Gebiedsaanduiding 'milieuzone - stiltegebied'
Ter plaatse van de gronden met de aanduiding 'milieuzone-stiltegebied' zijn de regels van de Omgevingsverordening Limburg met betrekking tot stiltegebieden van toepassing. Hierbij zijn geen nieuwe ontwikkelingen toegelaten die het natuurlijk heersende geluidsniveau van 40 dB(A) structureel aantasten. Dit betekent in ieder geval dat onderstaande functies niet zijn toegestaan:
- 1. lawaaisporten;
- 2. nieuwvestiging van intensieve recreatie;
- 3. laagvliegbewegingen;
- 4. het gebruik van omroepinstallaties, muziekinstrumenten, geluidapparaten, al dan niet gekoppeld aan geluidversterkers.

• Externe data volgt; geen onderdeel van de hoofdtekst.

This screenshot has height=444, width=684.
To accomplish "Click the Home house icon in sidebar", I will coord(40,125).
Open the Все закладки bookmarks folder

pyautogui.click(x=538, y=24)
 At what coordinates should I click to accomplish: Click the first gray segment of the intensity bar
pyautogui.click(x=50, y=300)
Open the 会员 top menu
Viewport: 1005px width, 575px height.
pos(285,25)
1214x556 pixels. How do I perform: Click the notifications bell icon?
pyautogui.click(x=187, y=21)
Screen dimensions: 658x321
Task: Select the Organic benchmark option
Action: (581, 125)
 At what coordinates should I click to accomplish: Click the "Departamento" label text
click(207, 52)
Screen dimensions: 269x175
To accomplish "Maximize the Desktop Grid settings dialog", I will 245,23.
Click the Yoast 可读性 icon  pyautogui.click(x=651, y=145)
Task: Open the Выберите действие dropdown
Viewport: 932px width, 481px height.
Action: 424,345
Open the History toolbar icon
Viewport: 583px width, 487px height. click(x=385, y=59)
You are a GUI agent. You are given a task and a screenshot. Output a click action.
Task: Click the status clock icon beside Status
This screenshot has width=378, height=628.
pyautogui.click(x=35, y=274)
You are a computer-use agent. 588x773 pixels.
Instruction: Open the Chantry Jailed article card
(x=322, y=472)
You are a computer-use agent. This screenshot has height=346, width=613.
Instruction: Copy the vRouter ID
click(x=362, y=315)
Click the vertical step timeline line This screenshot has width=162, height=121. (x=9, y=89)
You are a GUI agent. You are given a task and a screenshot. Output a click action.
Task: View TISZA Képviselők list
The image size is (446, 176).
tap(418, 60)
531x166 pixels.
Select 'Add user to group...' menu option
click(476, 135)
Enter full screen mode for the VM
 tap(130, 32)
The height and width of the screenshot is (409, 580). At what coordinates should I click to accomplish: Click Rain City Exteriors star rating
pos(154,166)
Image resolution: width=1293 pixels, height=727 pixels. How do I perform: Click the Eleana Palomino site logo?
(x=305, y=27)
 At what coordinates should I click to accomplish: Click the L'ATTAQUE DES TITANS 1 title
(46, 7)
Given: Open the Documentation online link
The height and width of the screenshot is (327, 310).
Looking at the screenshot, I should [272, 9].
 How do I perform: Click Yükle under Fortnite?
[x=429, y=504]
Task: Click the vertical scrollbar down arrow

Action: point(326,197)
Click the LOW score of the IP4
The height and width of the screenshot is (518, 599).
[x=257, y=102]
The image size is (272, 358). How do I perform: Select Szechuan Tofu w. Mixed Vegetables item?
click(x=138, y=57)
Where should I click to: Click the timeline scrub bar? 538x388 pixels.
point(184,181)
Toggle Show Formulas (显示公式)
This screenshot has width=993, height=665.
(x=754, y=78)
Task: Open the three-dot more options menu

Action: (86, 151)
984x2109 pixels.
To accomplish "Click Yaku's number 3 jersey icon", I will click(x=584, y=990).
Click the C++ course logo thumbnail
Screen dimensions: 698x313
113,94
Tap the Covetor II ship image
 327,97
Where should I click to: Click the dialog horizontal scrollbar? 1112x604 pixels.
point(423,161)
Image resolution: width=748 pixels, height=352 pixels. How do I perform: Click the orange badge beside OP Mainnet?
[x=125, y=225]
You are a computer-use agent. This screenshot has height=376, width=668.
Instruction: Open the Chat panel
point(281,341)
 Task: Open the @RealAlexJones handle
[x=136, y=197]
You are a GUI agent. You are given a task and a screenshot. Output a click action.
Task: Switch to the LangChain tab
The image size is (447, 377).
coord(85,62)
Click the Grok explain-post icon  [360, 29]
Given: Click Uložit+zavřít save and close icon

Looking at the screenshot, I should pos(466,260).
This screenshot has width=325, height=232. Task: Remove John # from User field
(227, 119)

1.3.2 Bestemmingsplan "Facet bestemmingsplan Archeologie"
Onderliggend initiatief ligt conform het bestemmingsplan "Facet bestemmingsplan Archeologie" binnen de dubbelbestemmingen:
- Waarde - Archeologie 3 (Gebieden met een hoge verwachtingswaarde);
- Waarde - Archeologie 4 (Gebieden met een middelhoge verwachtingswaarde);
- Waarde - Archeologie 5 (gebieden met een lage verwachtingswaarde).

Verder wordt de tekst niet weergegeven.